Why women need more not less protein as they age

One of the most common complaints as women age is the insidious increase of body weight despite eating the same amount as their younger years. The worst mistake that a woman entering her forties can make is to cut back on her protein intake.

Here is why:

  • Satiety: Protein-rich foods tend to be more filling than foods high in carbohydrates or fats, which can help control appetite and reduce overall calorie intake. Consuming adequate protein can lead to a reduced desire for snacking and overeating.
  • Thermic effect of food (TEF): The body uses energy to digest, absorb, and metabolize nutrients. Protein has a higher TEF than carbohydrates or fats, meaning your body burns more calories to process protein-rich foods. This increased calorie expenditure can contribute to weight loss.
  • Muscle maintenance: While losing weight, it’s important to preserve muscle mass, as muscle is more metabolically active than fat.

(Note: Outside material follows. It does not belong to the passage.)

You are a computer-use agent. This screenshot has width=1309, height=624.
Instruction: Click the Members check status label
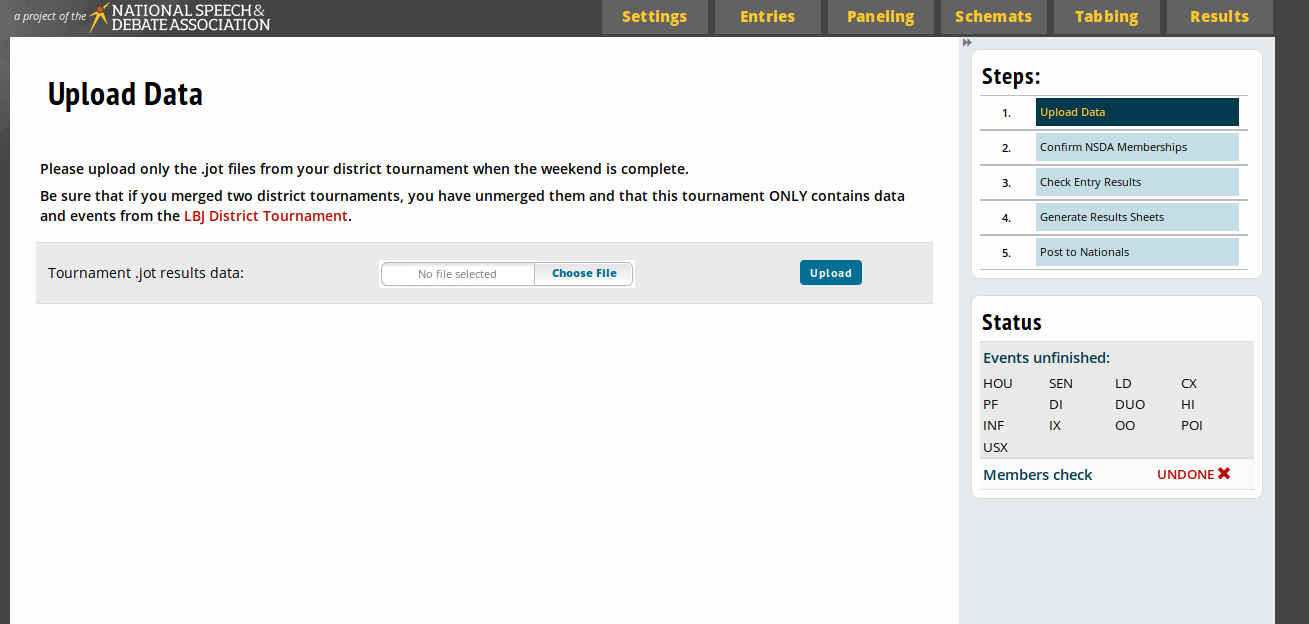tap(1037, 475)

Consuming enough protein, especially when combined with resistance training, can help maintain muscle mass during weight loss, leading to a higher resting metabolic rate and more efficient calorie burning.
  • Blood sugar regulation: Protein can help regulate blood sugar levels by slowing down the absorption of carbohydrates, which prevents rapid spikes and crashes in blood sugar. Stable blood sugar levels can reduce hunger and cravings, making it easier to stick to a healthy eating plan.

    To leverage the benefits of protein for weight loss, women should aim to include protein-rich foods in every meal and snack. Some healthy protein sources include lean meats, poultry, fish, eggs, dairy products, beans, legumes, nuts, seeds, and protein-rich whole grains like quinoa.

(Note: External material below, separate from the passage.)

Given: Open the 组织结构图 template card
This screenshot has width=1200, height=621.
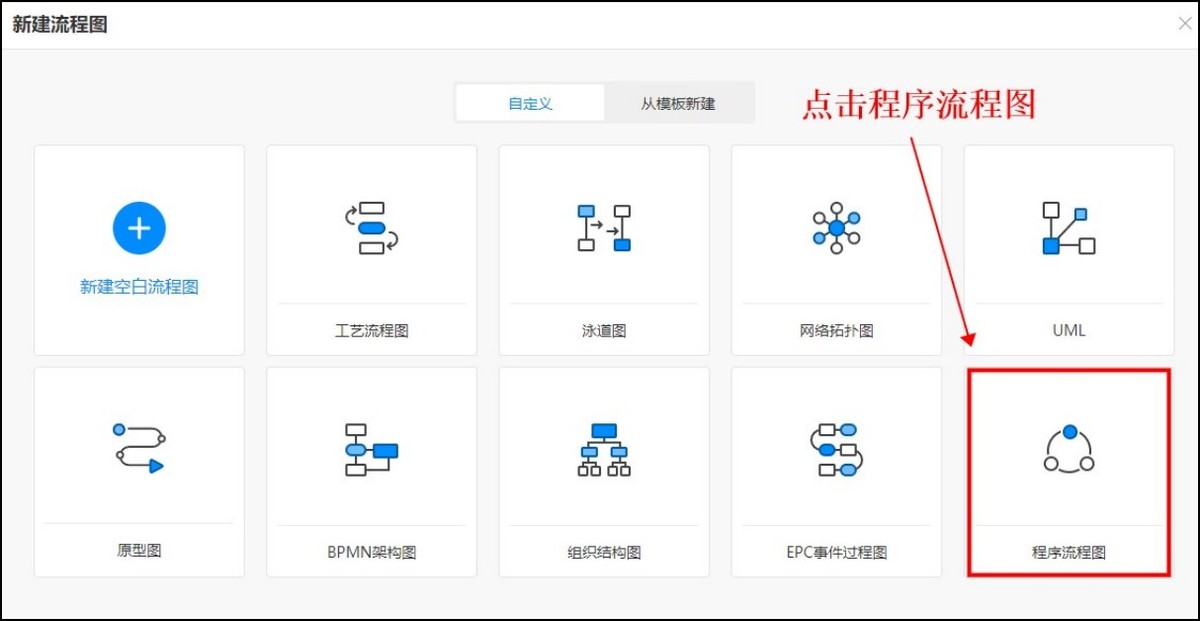Looking at the screenshot, I should pos(603,472).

    Remember, weight loss is best achieved through a combination of a balanced diet and regular physical activity. It’s important to consult a healthcare professional or registered dietitian for personalized advice on weight loss and dietary needs.

    And here are some additional hacks for optimizing your health and fitness.

    • Protein distribution: Consuming protein evenly throughout the day, instead of eating the majority in one meal, can help promote optimal muscle protein synthesis and support overall health. Aim to include protein-rich foods at each meal and snack.
    • Menstrual cycle influence: Hormonal fluctuations during the menstrual cycle can affect protein metabolism. Some studies suggest that women may have a slightly increased protein requirement during the luteal phase (second half) of the menstrual cycle.
    • Plant-based diets: Women following plant-based diets, such as vegetarian or vegan diets, can obtain adequate protein from plant sources. By combining various plant proteins, like beans and rice or lentils and quinoa, they can consume all essential amino acids required for optimal health.
    • Collagen for skin health: Collagen, a protein found in connective tissues, plays a key role in skin health and elasticity. Consuming collagen-rich foods, like bone broth or gelatin, or taking collagen supplements may have potential benefits for skin health and appearance.
    • Resistance training synergy: Combining resistance training with adequate protein intake can enhance muscle protein synthesis and lead to greater gains in muscle mass and strength. This is particularly important for women as they age to combat age-related muscle loss (sarcopenia).
    • Protein and hydration: Protein metabolism generates urea, a waste product that requires water for excretion. A high-protein diet can increase fluid needs, making it important for women to stay well-hydrated, especially when consuming more protein for weight loss or muscle building.
    • Quality matters: The quality of protein sources can affect health outcomes. Focusing on lean protein sources and avoiding processed meats can help reduce the risk of health issues, such as heart disease and certain cancers. Remember, individual protein needs can vary based on factors like age, activity level, and overall health. Consult a healthcare professional or registered dietitian for personalized advice on protein intake and dietary needs.